La fin de l’ingénuité de Blanche-Neige coïncide avec celle de la disparition des utopies : le premier roman doux-amer de Jesús Del Campo.

Les Carnets secrets de Blanche Neige

Il y a toujours un après même aux contes de fées. Une histoire qui se clôt en ouvre une autre, et lorsque le Prince Charmant emmène Blanche-Neige pour qu’ils se marient et aient beaucoup d’enfants, l’histoire se met en route à nouveau : dans le royaume de conte de fées où il l’épouse, les règles sont un peu différentes de celles de la forêt, les partis politiques se disputent, conservateurs royalistes contre tenants de l’égalité, les embarras du protocole engoncent la jeune mariée, une foule de questions inattendues se bousculent quand l’héritier du trône se fait attendre. Dans le palais en voie de délabrement, elle s’approprie un attique, espace protégé où se retrouver face à ses carnets intimes, feuilles jetées dans un hasard pas si chaotique vu les désordres qui agitent le monde alentour.

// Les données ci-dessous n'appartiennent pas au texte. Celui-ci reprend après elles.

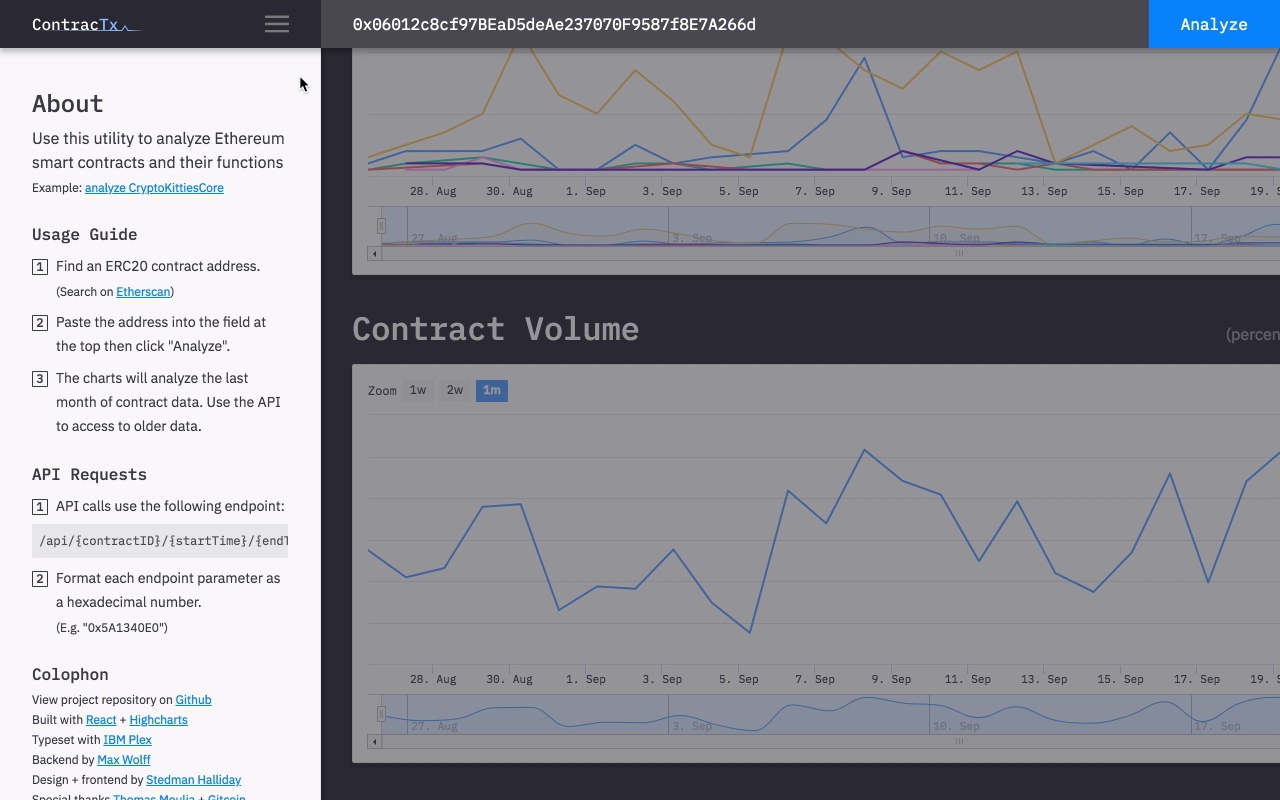Open the analyze CryptoKittiesCore example link
Screen dimensions: 1280x800
coord(154,188)
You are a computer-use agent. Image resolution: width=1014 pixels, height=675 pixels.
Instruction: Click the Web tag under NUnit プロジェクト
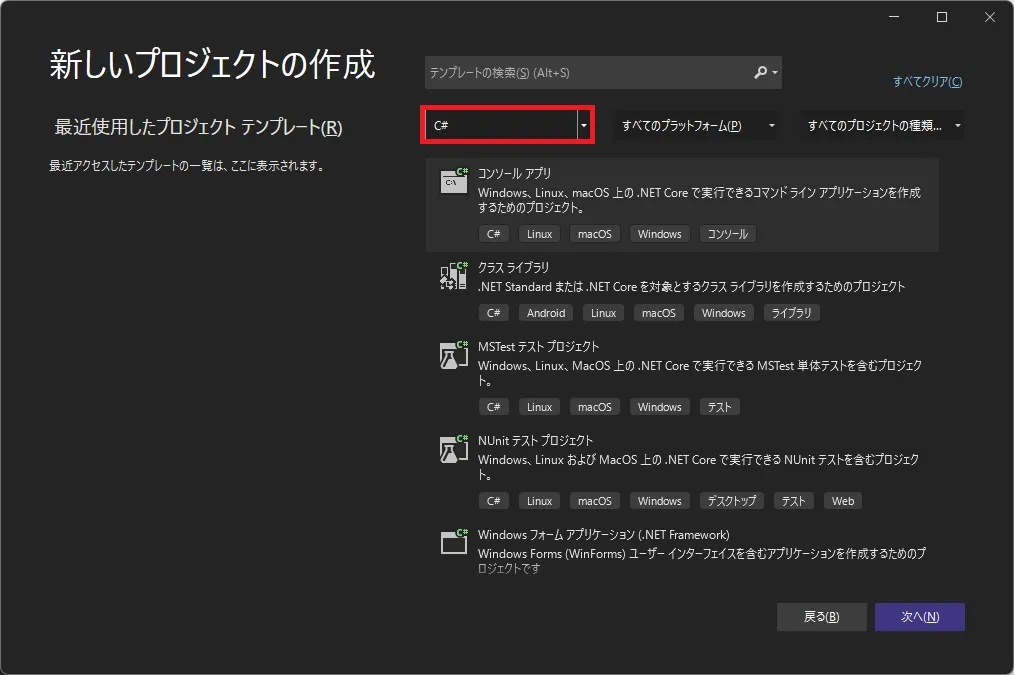842,500
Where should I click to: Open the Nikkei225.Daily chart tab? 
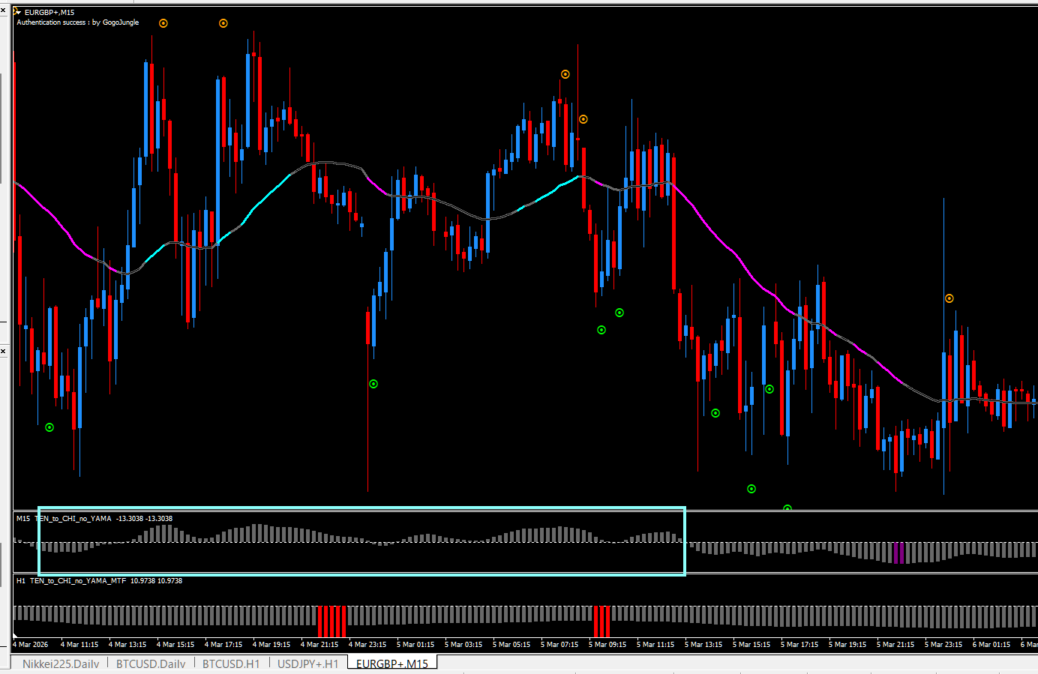coord(55,663)
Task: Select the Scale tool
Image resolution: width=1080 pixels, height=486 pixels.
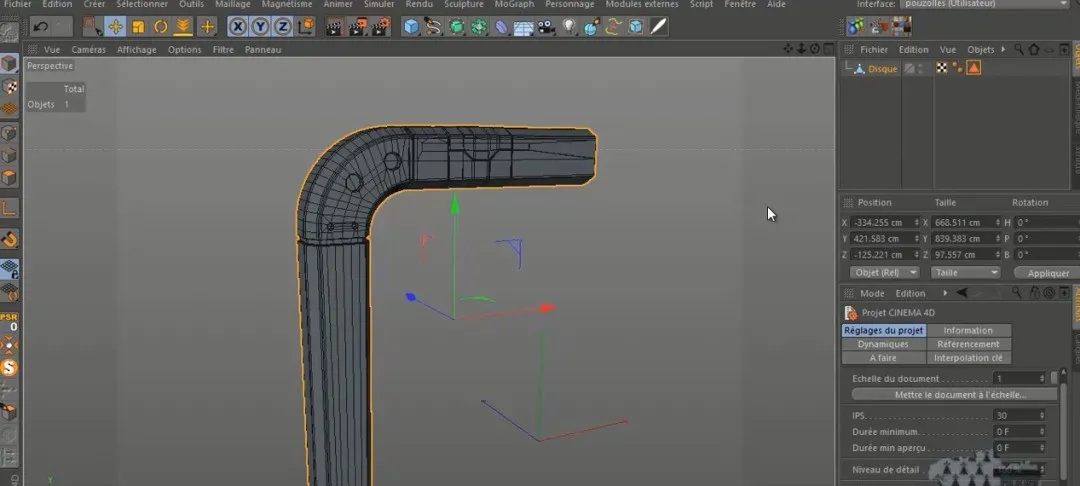Action: [x=138, y=27]
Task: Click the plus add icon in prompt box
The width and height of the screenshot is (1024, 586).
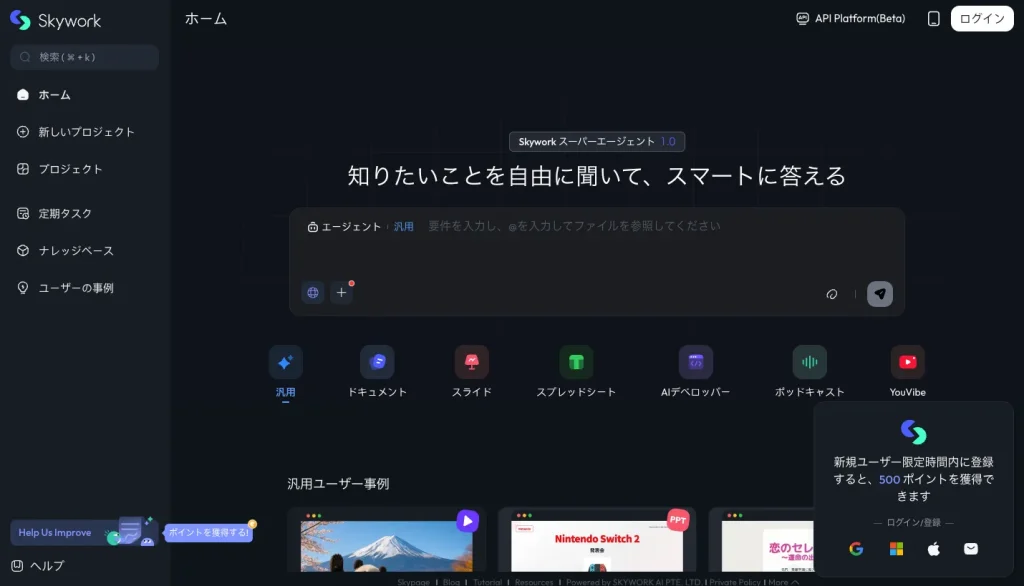Action: click(341, 293)
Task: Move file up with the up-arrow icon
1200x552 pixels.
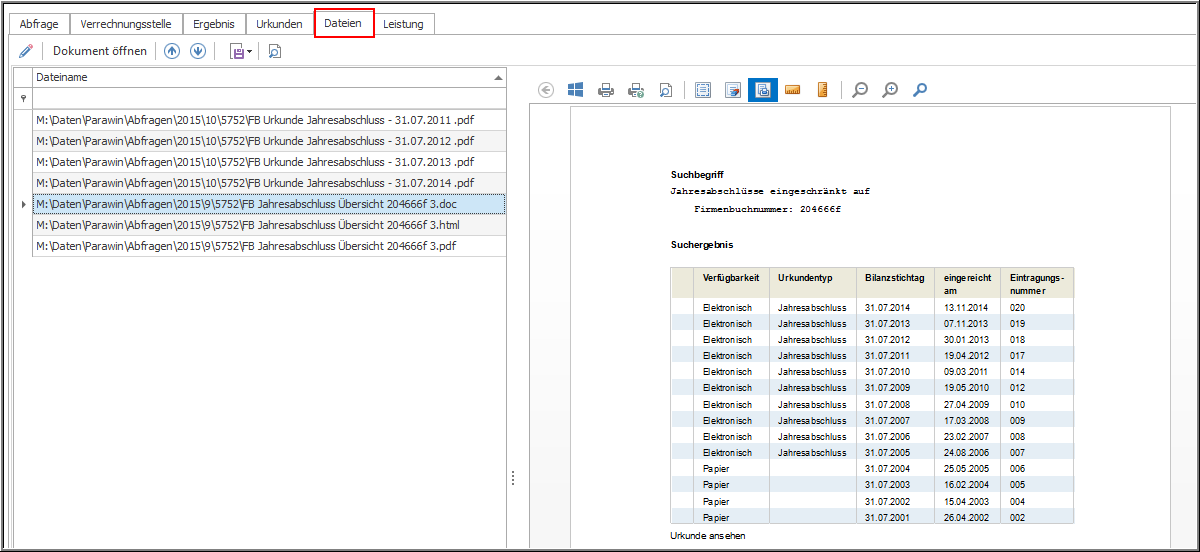Action: tap(172, 51)

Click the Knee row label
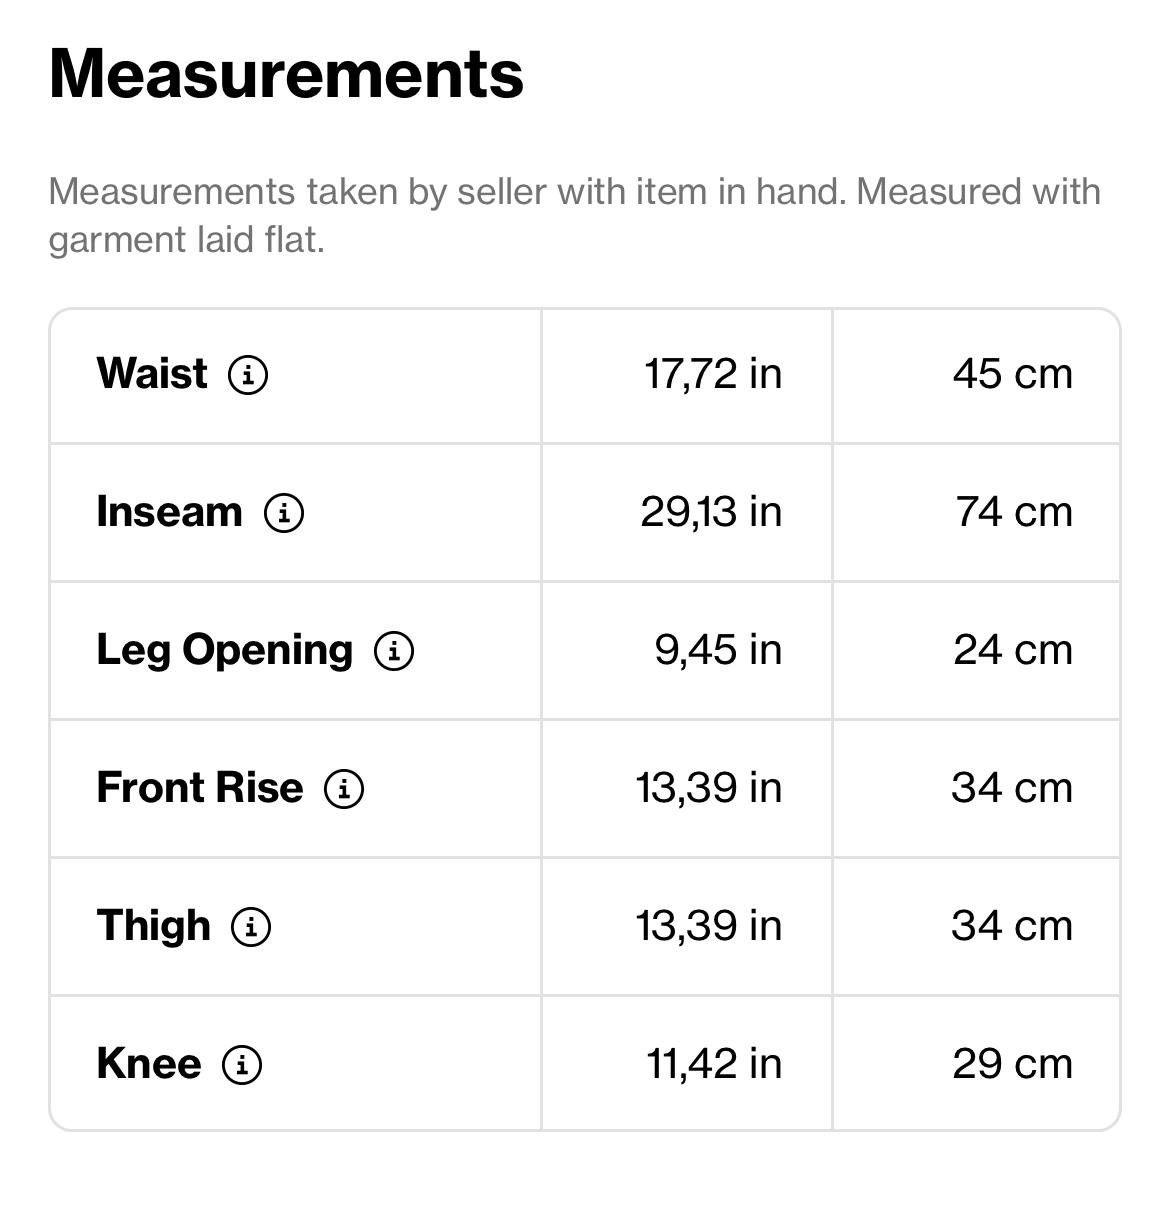pos(148,1064)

Entre une belle-mère Alzheimer qui plante des « magnolias dans une valise Louis Vuitton », un Prince, certes charmant, mais écrasé par soucis institutionnels et déboires à la chasse, et la rage inassouvie de sa marâtre, chef d’un État voisin, Blanche-Neige ouvre une page de l’histoire de son monde, ingénue impatiente de s’aguerrir et prête sans le savoir à faire basculer sa vie et celle de ceux qui l’entourent dans un tout autre univers. Lorsque les contes de fées sont abrogés et la prohibition des livres déclarés dans le pays, que les libraires se mettent en grève et déstabilisent l’ordre politique, bien sûr, la diplomatie américaine s’en mêle. Une nouvelle ère s’ouvre dans laquelle, malgré la présence des musiciens Tristan et Gabriel, la jeune Blanche-Neige a perdu son innocence : « ni la mort ni l’amour ne sont plus ce qu’ils étaient ». Si l’allégorie est parfois poussée un peu loin, le sens de l’humour de Jesús Del Campo n’est jamais en reste et permet de suivre avec allégresse ses périples insensés frappés au coin d’un sens aigu de l’impermanence des choses et des êtres ouvrant par l’absurde et le paradoxe une voie subtile, puisque « la mort est un pieux mensonge, un coup de griffe sur l’insolente douceur de l’éternité », mais qu’« il est facile d’arriver à un âge hallucinant si on lit les bons livres dans le bon ordre ».
Les Carnets secrets de Blanche-Neige
est un livre dense comme du mercure mercurienne aussi son écriture, liquide et lourde de sens mais légère et fluide, glissant, nous entraînant d’un chapitre à l’autre sans le moindre point d’appui tout juste quelques virgules rajoutées par l’auteur (de son propre aveu en introduction) pour faciliter « la tâche du lecteur » et cette traduction remarquable de Marianne Million. Livre d’une initiation complète, de la rencontre entre les aspirations existentielles de chacun et les aléas du temps, qui se déroule sous l’œil bienveillant d’un cénacle de sages réunissant autour d’Euclide le libraire, Mister (John) Silver, un certain Cosimo et Lord Lyndon, assemblée docte et espace ouvert, où le temps n’existe plus, et où s’interrogent les relations entre le rêve et la réalité, la liberté et l’égalité.
Il y a aussi du Calvino dans ce livre, de la bourrasque d’un Baron perché et de sa construction en miroir objet auquel il est ici fait abondamment allusion, conte oblige et de multiples clins d’œil à l’univers de Stevenson, autant pour ses réflexions sur le roman, son goût pour les revenants, chaque interlocuteur de Blanche-Neige narrant les tribulations d’un de ses ancêtres doué d’une seconde vie et c’est ainsi que le fantôme d’Hamlet rencontre l’aïeul de sa couturière sur les murailles brumeuses de Suède, que pour son Île au trésor, et l’on retrouve là les germes du deuxième roman de Jesús Del Campo Les Dernières Volontés de Sir Hawkins (déjà traduit en français et également chez Corti). Un livre qui commence comme une fantaisie et se termine par les accents poignants de la tragédie car ces contes de fées abrogés ne sont finalement peut-être pas autre chose que les rêves que l’on fomente pour soi, sa vie et pour le monde, dans ce pays de l’être, avant que « le souffle empoisonné de maturité ne (l’) envahisse par surprise. »

Les Carnets
secrets de Blanche-Neige

Jesús Del Campo
Traduit de l’espagnol par Marianne Millon
José Corti
267 pages, 19

Contes cendrés Par Lucie Clair
Le Matricule des Anges n°82 , avril 2007.